Hace mucho debí comenzar esta tarea. Sin embargo, el tiempo la flojera la pereza el hueveo el Play Station el trabajo Burga Pizarro y hasta la bemba antipática del Cóndor Mendoza me lo habían impedido. Pero hoy, estando a punto de iniciar una nueva etapa en estas siempre angustiantes eliminatorias que matan hinchas y conciben onicófagos (come uñas), me veo obligado a preguntar de nuevo. ¿Pero es que de verdad cree la gente que Perú va a clasificar a Sudáfrica 2010? ¿Es que acaso la selección de Chemo - en la que muchos no son jotitas pero sí joyitas - ha dado pruebas para que el aficionado crea que esa es una realidad cercana?
Mucha de la gente que no tiene que comer, pero que se alimenta diariamente de pasión o lo que es igual, que ama el fútbol, es capaz de dudar del pan de cada día, del no matarás, o de su propia imagen frente al espejo, pero a pesar de ello, interrogados por una cada vez más improbable clasificación del Perú a un mundial siempre disparan con el mismo dardo: Es matemáticamente posible, causa.
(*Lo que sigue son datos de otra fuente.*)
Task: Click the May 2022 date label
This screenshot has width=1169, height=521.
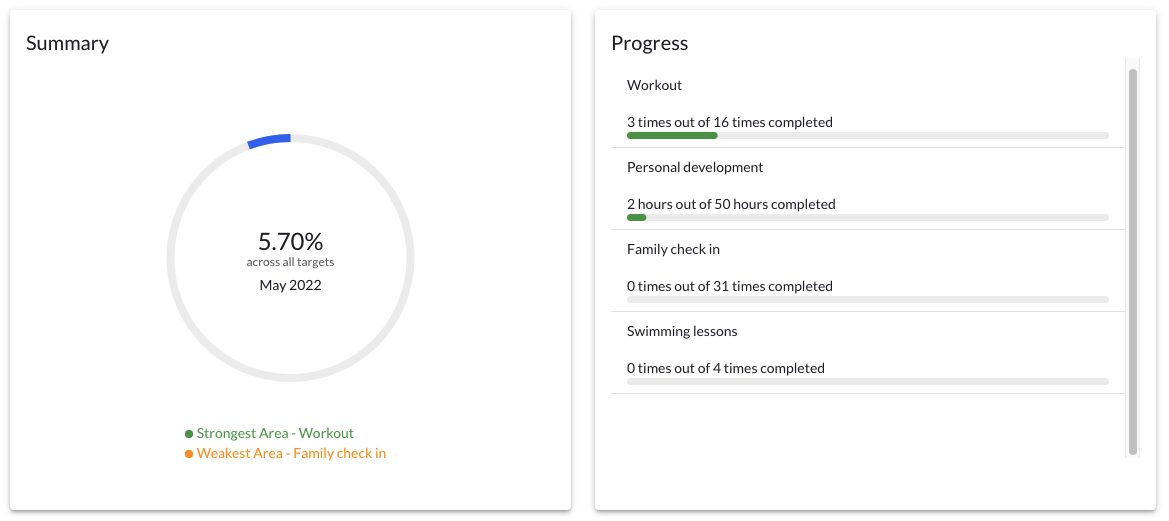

A todos ellos, y, como diría Luchito Hernández, a quienes quisieron contemplar el mundo, a los prófugos y los físicos puros, a las teorías restringidas y a la generalizada. A todas las cervezas junto al mar. A los que aman a pesar de su dolor y el dolor que el tiempo hace florecer en el alma. A todos esos hinchas fervientes o decepionados, pero siempre fieles a su religión futbolera, va este blog. 
1 comentario:
Ah no pues! Entedemos tu pasión por el fútbol, puedo pasar por alto las incogruencias de este deporte y hasta puedo admitir que bastante he aprendido (como te consta) gracias a ti de fùtbol, pero no voy a permitir que mezcles a Luchito en esto, eso sí que no.